### Selected text
IF IT KEEPS ON RAINING…

The rain is coming down. Heavy, then moderately, lightly. But always there, like a tapping on the head from a playground bully. This morning we went out for food supplies to last us until next payday. Roads get cut off around these parts when the rain falls day and night. Especially after months of drought. 

Three days ago we complained of soaring temperatures and brown grass which crackled under foot. The dam was so low our pump could no longer do its job and send water up to our top tank. The water in the tank that runs our toilet, the water that waters our veggies and flowers. And we were traveling north – a camping trip. The last hurrah before term starts. The toilet was in pieces as we packed up the camping stuff and the flowers were turning to dust. 

Next morning a light rain was falling. The plants would be saved! We were traveling north to Bargara near Bundaberg. Cylcone Oswald was giving Cairns a bit of a going over, Gladstone too. 80mm of rain in Bundaberg was mentioned. It didn’t sound a lot. 

The husband came in, covered in his waterproofs. Son No.1  and me (the reluctant campers) were in the kitchen. “You sure you two still want to go?” We laughed, ha-ha-ha – just like that Peter Sarstedt song. “Yes”, we said, beaming. “We like an adventure.” 

It rained lightly all the way up there. Nothing very alarming. The sort of rain that curls my hair horribly. The sort of rain that you could slip on if you ran on the concrete at servos.  But Bundaberg is flat, it’s where they grow a lot of sugar cane. For the famous rum. The sides of the roads were flowing with enormous puddles which lapped tantalisingly, metres from the road. 

We cancelled our campsite booking and booked into a motel. We shuffled around the local area in acres of waterproofing, looking for somewhere to eat that night. A lovely restaurant on the front. The plastic awning was firmly held down. I devoured my oysters with smoked salmon and caviar watching the surging sea. The violent swaying of palm trees. It looked delightful this side of the plastic, drinking bubbles and dining on seafood. 

I was woken at 2am by Son No.1 calling for the dog, who was safely tucked up in kennels several hundred kilometers south. For the rest of the night I lay listening to wild winds and hammering rains. I dozed off at 5am only to be woken by the husband. “If we don’t get out of here now we might get stuck.” 

Stuck in a motel room, metres from a growling sea. Living on frightened fish and local rum. Mmmmmm. 

We drove home in driving rain to more of the same. 

Food and wine, some decent telly, a fab book about MI5. Trouble is the kids want me to join in the Chilver-Family-Wii Tournament. Not easy for a girl with no hand to ball coordination, well coordination at all and absolutely no competitive streak. You never know. I used to be pretty good at ‘Risk’.

### Written task 1
Duplicate the passage of the rainy camping trip account starting with "I was woken" and going on through "good at ‘Risk’.".
### Written task 2
In the rows, rewrite the lines starting with the line with "The height and width of the screenshot is (169, 214)." and going on through the line with "[x=237, y=204]", replacing "search field" with "search box" and leaving everything else as it is. Return only those lines.

### Input for this task

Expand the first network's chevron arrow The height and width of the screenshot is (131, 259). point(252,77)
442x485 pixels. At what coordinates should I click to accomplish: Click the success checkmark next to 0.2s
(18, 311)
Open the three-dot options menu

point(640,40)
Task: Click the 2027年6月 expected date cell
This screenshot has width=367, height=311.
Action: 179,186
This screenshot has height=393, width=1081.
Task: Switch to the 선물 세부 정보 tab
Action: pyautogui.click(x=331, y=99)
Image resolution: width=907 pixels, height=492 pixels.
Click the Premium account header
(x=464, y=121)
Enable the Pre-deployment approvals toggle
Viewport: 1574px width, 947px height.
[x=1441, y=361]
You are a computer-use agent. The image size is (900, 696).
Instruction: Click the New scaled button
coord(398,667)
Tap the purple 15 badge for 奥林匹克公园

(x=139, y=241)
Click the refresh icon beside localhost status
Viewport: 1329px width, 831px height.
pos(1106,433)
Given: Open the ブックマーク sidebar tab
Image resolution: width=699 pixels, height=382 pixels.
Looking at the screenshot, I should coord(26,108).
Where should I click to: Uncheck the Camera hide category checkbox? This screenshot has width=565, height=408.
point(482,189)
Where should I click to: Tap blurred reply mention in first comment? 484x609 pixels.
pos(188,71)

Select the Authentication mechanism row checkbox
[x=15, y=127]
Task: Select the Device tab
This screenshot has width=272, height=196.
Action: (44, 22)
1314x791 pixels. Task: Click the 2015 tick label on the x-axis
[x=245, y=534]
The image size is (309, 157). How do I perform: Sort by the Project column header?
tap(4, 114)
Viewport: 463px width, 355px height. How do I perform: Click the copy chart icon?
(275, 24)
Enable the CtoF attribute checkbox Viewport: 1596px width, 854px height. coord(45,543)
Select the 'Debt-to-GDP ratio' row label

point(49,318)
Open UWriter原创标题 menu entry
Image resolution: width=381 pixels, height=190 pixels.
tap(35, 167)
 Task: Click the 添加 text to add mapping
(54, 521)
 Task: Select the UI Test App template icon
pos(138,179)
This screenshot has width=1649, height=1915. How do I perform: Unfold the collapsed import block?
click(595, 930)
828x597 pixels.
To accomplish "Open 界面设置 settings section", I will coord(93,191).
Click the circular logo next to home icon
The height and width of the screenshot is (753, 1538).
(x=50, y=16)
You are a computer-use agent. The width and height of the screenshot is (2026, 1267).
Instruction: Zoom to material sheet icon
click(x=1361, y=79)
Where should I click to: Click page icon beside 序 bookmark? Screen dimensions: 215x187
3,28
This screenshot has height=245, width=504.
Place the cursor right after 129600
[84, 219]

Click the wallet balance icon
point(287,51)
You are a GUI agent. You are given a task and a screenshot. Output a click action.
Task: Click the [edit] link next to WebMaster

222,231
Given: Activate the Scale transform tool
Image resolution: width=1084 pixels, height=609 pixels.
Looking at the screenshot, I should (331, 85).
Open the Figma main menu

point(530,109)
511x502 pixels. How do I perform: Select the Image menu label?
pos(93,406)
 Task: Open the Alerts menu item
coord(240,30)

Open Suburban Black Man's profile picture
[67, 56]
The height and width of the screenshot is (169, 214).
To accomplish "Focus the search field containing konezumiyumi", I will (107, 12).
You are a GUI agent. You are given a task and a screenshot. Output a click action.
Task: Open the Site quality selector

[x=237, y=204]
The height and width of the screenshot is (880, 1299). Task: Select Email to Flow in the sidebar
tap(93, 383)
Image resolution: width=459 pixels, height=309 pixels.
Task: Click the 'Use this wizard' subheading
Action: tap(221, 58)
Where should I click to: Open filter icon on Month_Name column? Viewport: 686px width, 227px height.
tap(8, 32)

### Full solution 1
I was woken at 2am by Son No.1 calling for the dog, who was safely tucked up in kennels several hundred kilometers south. For the rest of the night I lay listening to wild winds and hammering rains. I dozed off at 5am only to be woken by the husband. “If we don’t get out of here now we might get stuck.” 

Stuck in a motel room, metres from a growling sea. Living on frightened fish and local rum. Mmmmmm. 

We drove home in driving rain to more of the same. 

Food and wine, some decent telly, a fab book about MI5. Trouble is the kids want me to join in the Chilver-Family-Wii Tournament. Not easy for a girl with no hand to ball coordination, well coordination at all and absolutely no competitive streak. You never know. I used to be pretty good at ‘Risk’.

### Full solution 2
The height and width of the screenshot is (169, 214).
To accomplish "Focus the search box containing konezumiyumi", I will (107, 12).
You are a GUI agent. You are given a task and a screenshot. Output a click action.
Task: Open the Site quality selector

[x=237, y=204]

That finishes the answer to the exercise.